TAIPEI – Taiwanese polyester and textile manufacturer, Far Eastern New Century Corp, has unveiled pioneering new recycling technology that converts discarded textile waste streams into fresh feedstock for other industries. The business has revealed an all-in-one chemical recycling solution for post-consumer waste textiles, which it claims will support the circular economy movement and help maintain its leadership in smart textile innovation.
The firm’s new process can help recycle polyester from all types of used textiles, including mixed streams. Initially, post-consumer textiles are separated without a need for additional decolouring or use of complex solvents. Polyester is then dissolved and the mixed polymers and dyestuffs are filtered out. Cellulose is isolated in the process and converted into energy-dense fuel rods which can generate electricity.

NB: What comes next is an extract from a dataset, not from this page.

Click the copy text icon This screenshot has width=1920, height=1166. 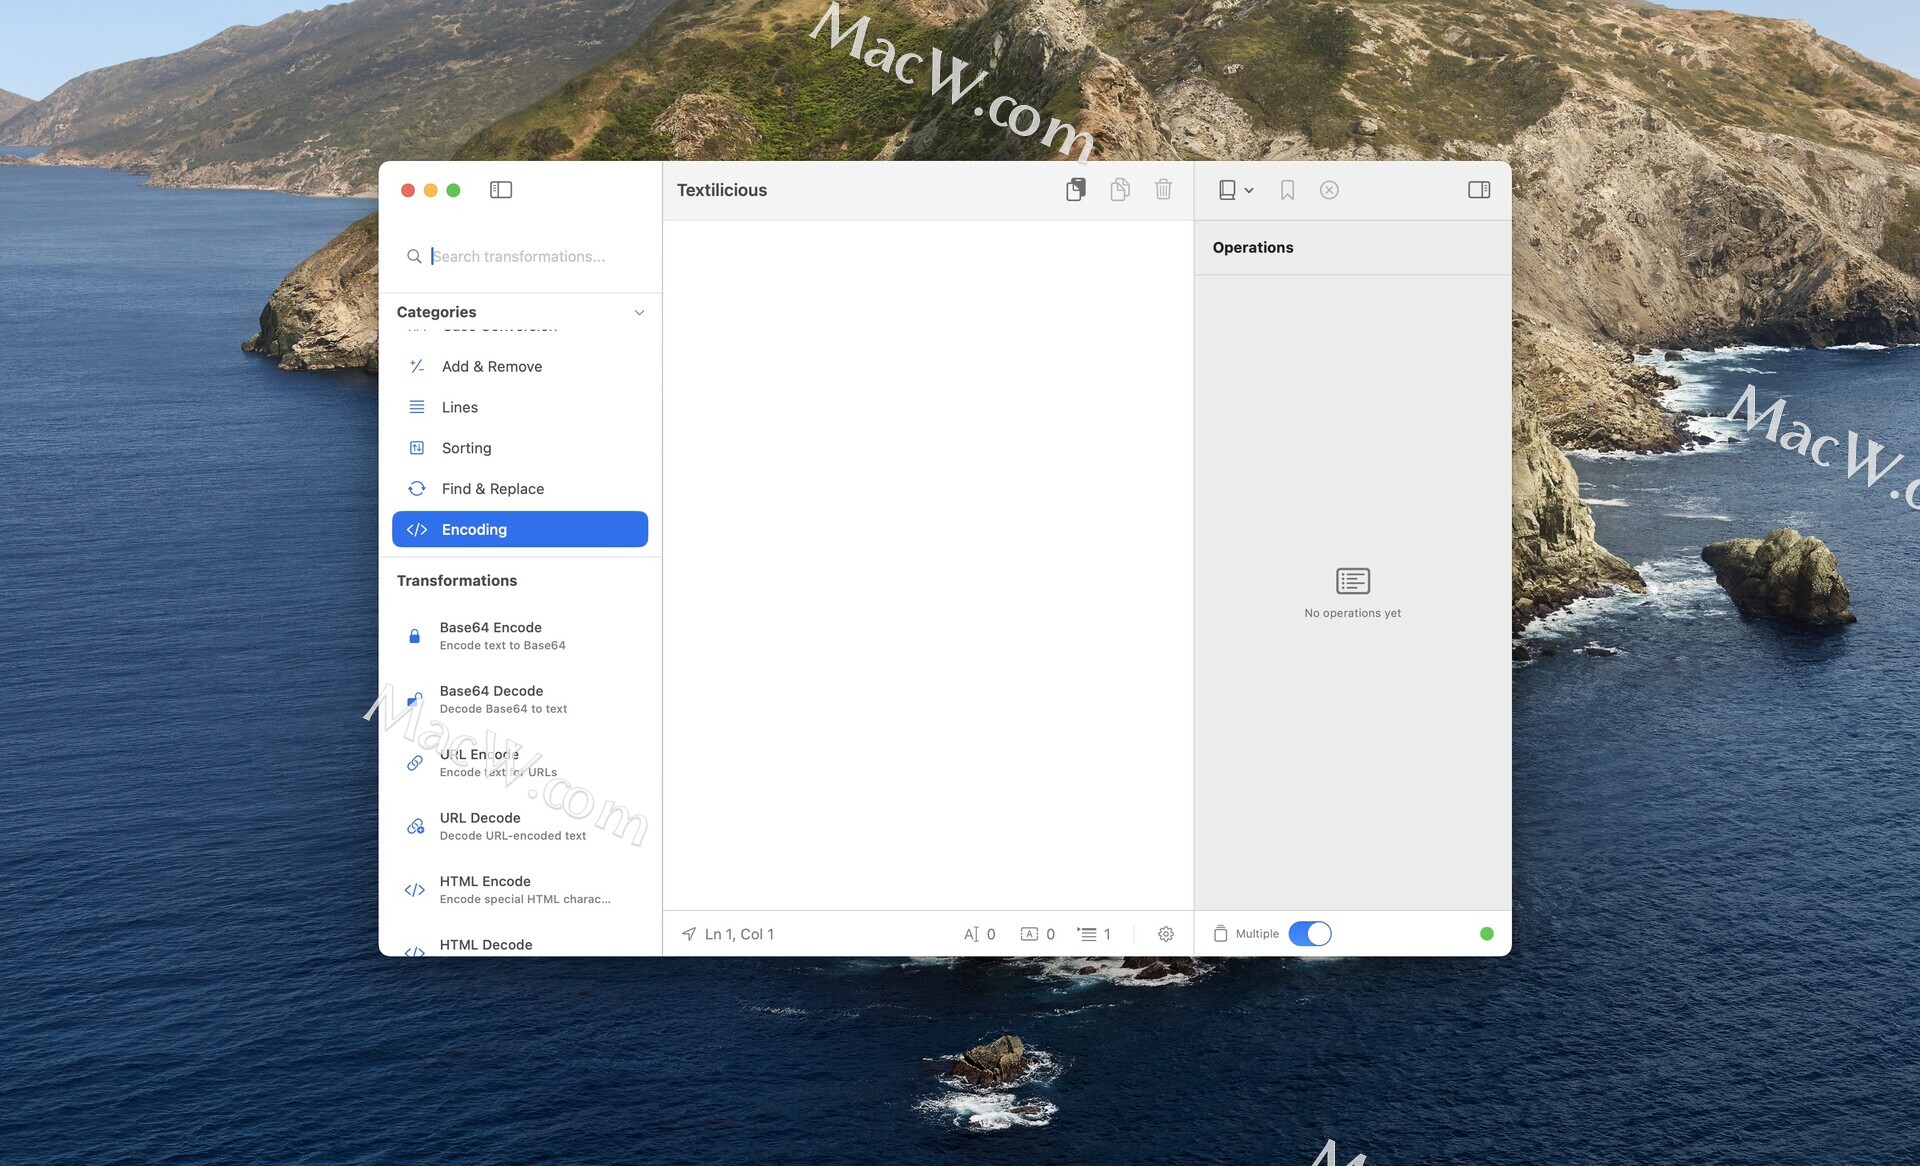[x=1120, y=190]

The technology offers further evidence that there is more than one way to close the loop in textiles, with many believing a more pragmatic – and logistically and financially viable – option is to use old textile waste streams to provide feedstock for other industries.

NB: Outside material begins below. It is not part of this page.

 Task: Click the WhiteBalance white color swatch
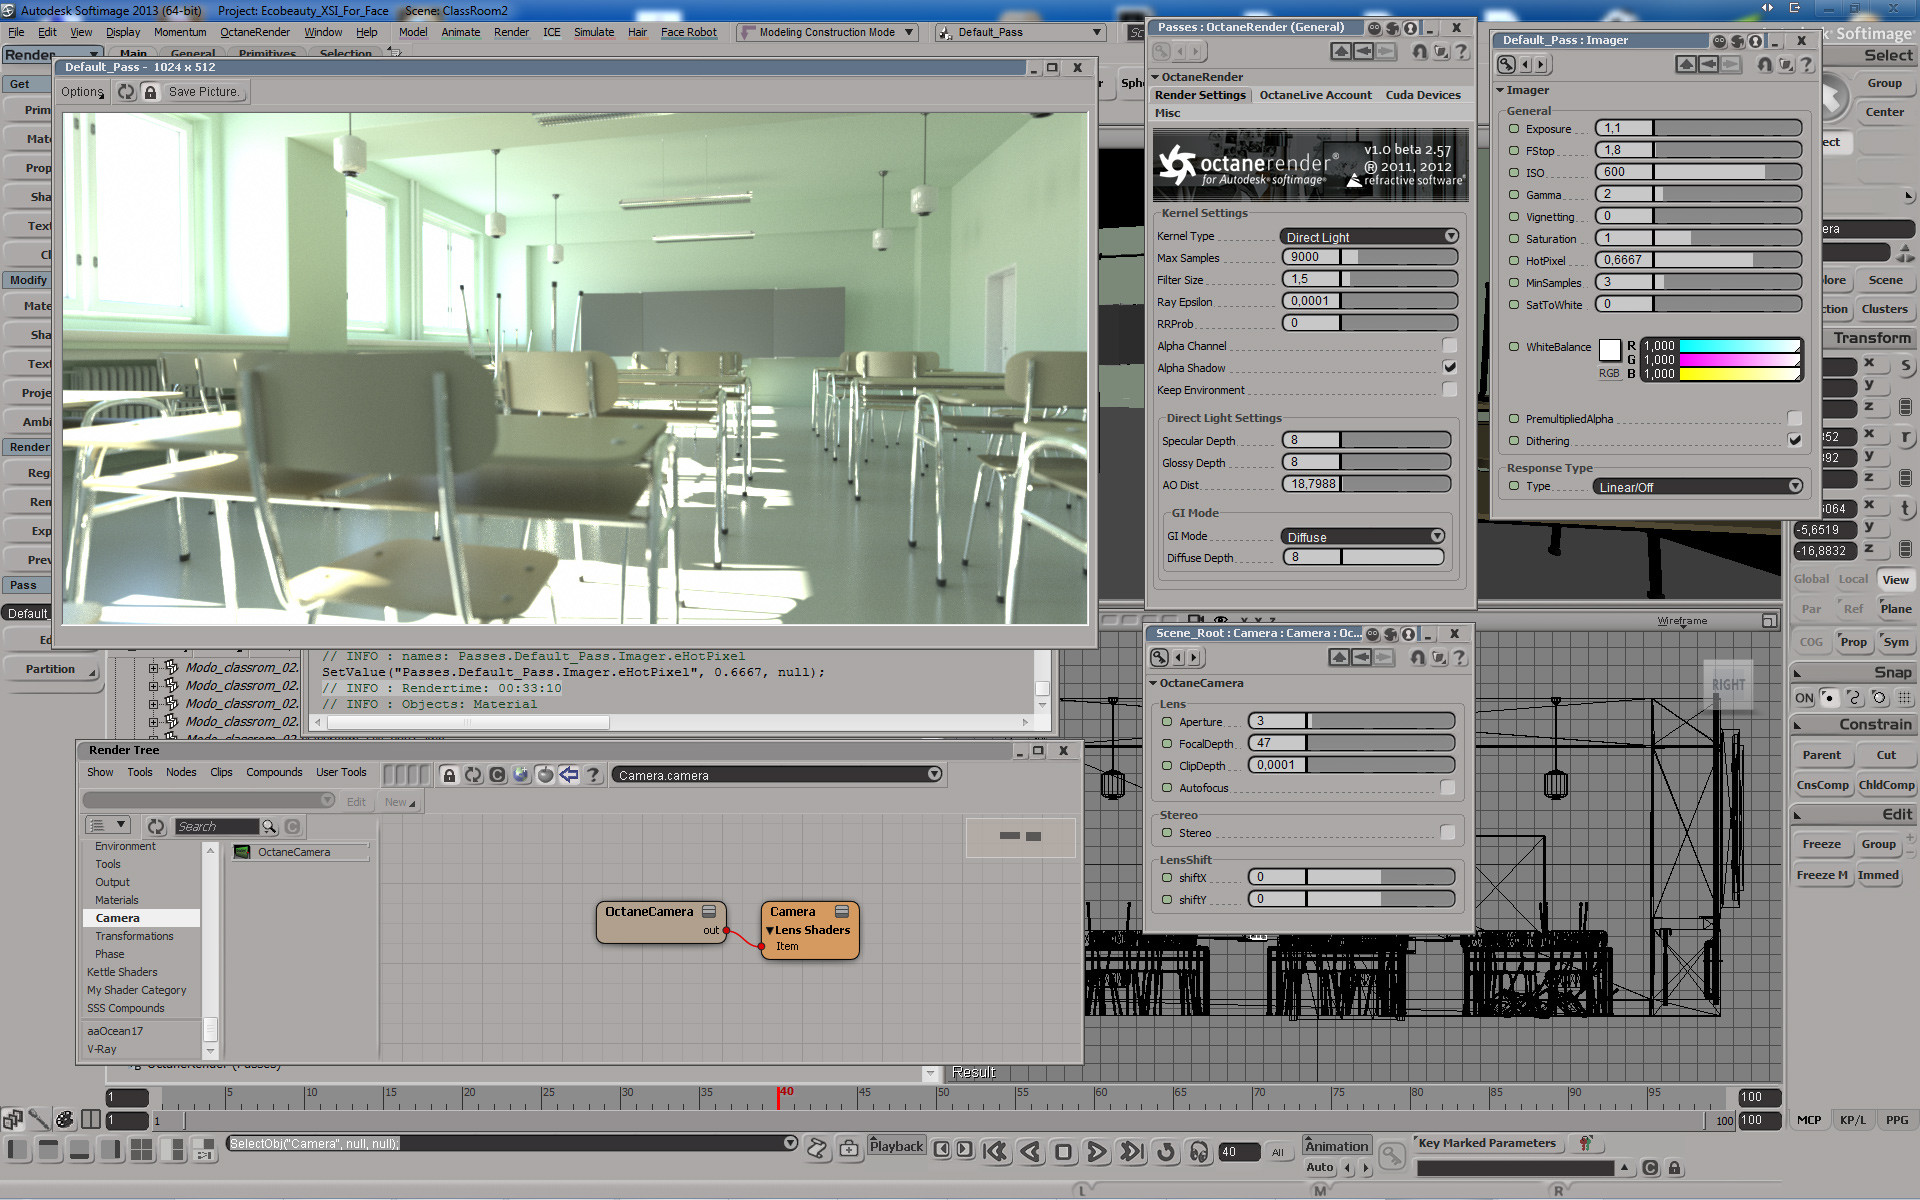click(x=1609, y=349)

“The solution, FENC TopGreen rTex, closes the loop of current PET recycling, diverting what was once destined for landfills to value-added new consumer goods,” FENC president Eric Hu told a news conference in Taipei. FENC will also reveal several other environmental innovations at the forthcoming TITAS exhibition which takes place in Taiwan and is one of the world’s leading technical textile shows.
Taipei-based NEC supplies polyester-related materials to major global sports, outdoor, leisure and fast fashion brands.
Recycled products accounted for 26 per cent of FENC offering last year and their share is rapidly expanding. A manufacturing facility in Japan is adding 50,000 tonnes of annual capacity by 2020 to meet rising demand ahead of the Tokyo Summer Olympics.
FENC has also approved plans to build a plant in the Philippines that would add 36,000 tonnes of annual capacity.